Consequently, this disturbing trend continues to harm low-income and minority communities as banks relocate branches in search of better margins.
But potentially allowing Wall Street megabanks free reign to solicit customers from community post offices is not the answer. Plus, any process in selecting a financial provider for this type of postal banking agreement must be open and transparent.
There are many other alternatives through regulated financial institutions that are ready and willing to serve these underserved communities.
Last year, the Defense Credit Union Council offered a senisble credit union solution in unbanked and underbanked communities via the U.S. Postal Service. The ubiquity of post offices coupled with service-oriented, member-owned credit unions is already a natural match. Both are similarly structured in that post offices and not-for-profit credit unions are designed to serve broad, diverse sectors of the U.S. population.
This is an essential characteristic that cannot be overlooked. Banks’ for-profit structure tends to be tailored for serving sectors where it is most profitable.
Second, statutory issues about leased space in federal facilities have already been resolved. Per authority granted in the Federal Credit Union Act and Department of Defense regulations, credit unions on military installations operate rent-free as a result of their not-for-profit status and service ethos.

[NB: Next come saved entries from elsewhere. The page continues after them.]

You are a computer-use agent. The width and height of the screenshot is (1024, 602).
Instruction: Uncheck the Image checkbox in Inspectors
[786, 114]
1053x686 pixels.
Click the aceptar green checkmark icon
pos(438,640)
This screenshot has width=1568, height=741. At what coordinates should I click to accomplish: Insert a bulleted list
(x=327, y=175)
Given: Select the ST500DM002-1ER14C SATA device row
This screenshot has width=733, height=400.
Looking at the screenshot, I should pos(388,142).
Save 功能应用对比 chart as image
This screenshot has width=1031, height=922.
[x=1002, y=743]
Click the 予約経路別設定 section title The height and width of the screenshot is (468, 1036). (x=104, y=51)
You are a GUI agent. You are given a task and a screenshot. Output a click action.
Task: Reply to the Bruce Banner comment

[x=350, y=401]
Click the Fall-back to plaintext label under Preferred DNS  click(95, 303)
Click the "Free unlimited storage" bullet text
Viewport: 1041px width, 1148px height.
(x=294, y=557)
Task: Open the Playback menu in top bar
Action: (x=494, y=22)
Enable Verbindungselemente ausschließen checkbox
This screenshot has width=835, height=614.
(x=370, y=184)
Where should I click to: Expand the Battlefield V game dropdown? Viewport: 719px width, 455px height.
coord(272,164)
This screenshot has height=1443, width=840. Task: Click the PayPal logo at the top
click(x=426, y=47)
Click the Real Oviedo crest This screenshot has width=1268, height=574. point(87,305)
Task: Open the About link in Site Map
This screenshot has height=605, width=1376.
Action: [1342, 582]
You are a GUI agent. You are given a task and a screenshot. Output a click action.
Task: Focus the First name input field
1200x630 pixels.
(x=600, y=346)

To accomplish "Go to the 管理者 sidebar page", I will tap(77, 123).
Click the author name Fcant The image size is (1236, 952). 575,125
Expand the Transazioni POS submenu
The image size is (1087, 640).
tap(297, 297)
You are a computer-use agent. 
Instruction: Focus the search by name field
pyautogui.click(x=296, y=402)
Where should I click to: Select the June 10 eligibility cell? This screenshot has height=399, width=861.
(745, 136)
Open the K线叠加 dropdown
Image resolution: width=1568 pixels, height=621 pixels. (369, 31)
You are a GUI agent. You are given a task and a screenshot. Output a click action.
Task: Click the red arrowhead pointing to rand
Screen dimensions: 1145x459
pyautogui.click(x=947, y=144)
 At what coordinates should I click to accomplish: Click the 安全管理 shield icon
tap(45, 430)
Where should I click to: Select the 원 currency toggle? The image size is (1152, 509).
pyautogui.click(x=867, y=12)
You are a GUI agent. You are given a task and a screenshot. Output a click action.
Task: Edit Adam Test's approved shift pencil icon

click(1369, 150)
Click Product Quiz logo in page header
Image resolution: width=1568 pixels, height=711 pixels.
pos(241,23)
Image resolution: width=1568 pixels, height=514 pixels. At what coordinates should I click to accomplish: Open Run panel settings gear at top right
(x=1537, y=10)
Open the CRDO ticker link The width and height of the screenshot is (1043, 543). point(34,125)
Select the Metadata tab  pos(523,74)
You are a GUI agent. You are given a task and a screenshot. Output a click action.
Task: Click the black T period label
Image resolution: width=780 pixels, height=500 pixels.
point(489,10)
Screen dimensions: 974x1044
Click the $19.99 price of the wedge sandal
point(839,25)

It is well earned. The same concept could govern credit union operations in post office lobbies.
Third, credit unions have an excellent record for providing low-to-moderate income consumers increased access to mainstream financial products and services, without fleecing these same consumers with additional fees.
Plus with credit unions, there is no threat of harvesting deposits from rural and impoverished areas and migrating these funds to build and develop elsewhere for Community Reinvestment Act credit, as is structured with banks.
Finally, credit unions continue to evolve with new partnerships and investments in emerging technology to help meet the increased digital needs of consumers. Contactless kiosks in post office lobbies, backed by new payment platforms and mobile banking options are the key to financial services in a post-pandemic world. Many credit unions are already operating along these principles, and incorporating that into a post office is an easy step.
In addition, the U.S. Postal Service partnering with credit unions as a nonprofit alternative would give low-income and minority consumers a safe, affordable option away from costly payday-like loans.
There are other solutions as well that can be easily applied through regulation and policy.
For instance, as part of the overall effort to expand credit access, the National Credit Union Administration could consider expanding the field-of-membership qualification in a set radius, say five or 10 miles, around a participating post office.
The NCUA could more broadly apply the same standards currently used to approve low-income credit unions. Meaning, underserved communities and consumers who most need access to financial services can safely obtain them from a local community credit union.
In terms of credit union overlap, the NCUA could also establish a process that allows credit unions to bid to provide these services at a post office, much in the same way the Defense Department selects a defense credit union. This is both workable and necessary. Credit unions that do not want to participate don’t have to, while those that do can meet whatever legal requirements necessary to set up shop and start serving consumers.
The renewed interest in postal banking comes at a time when credit unions are continuing to expand upon their legal mandate to serve all members. In short, credit unions are ready and willing. Let’s get to work.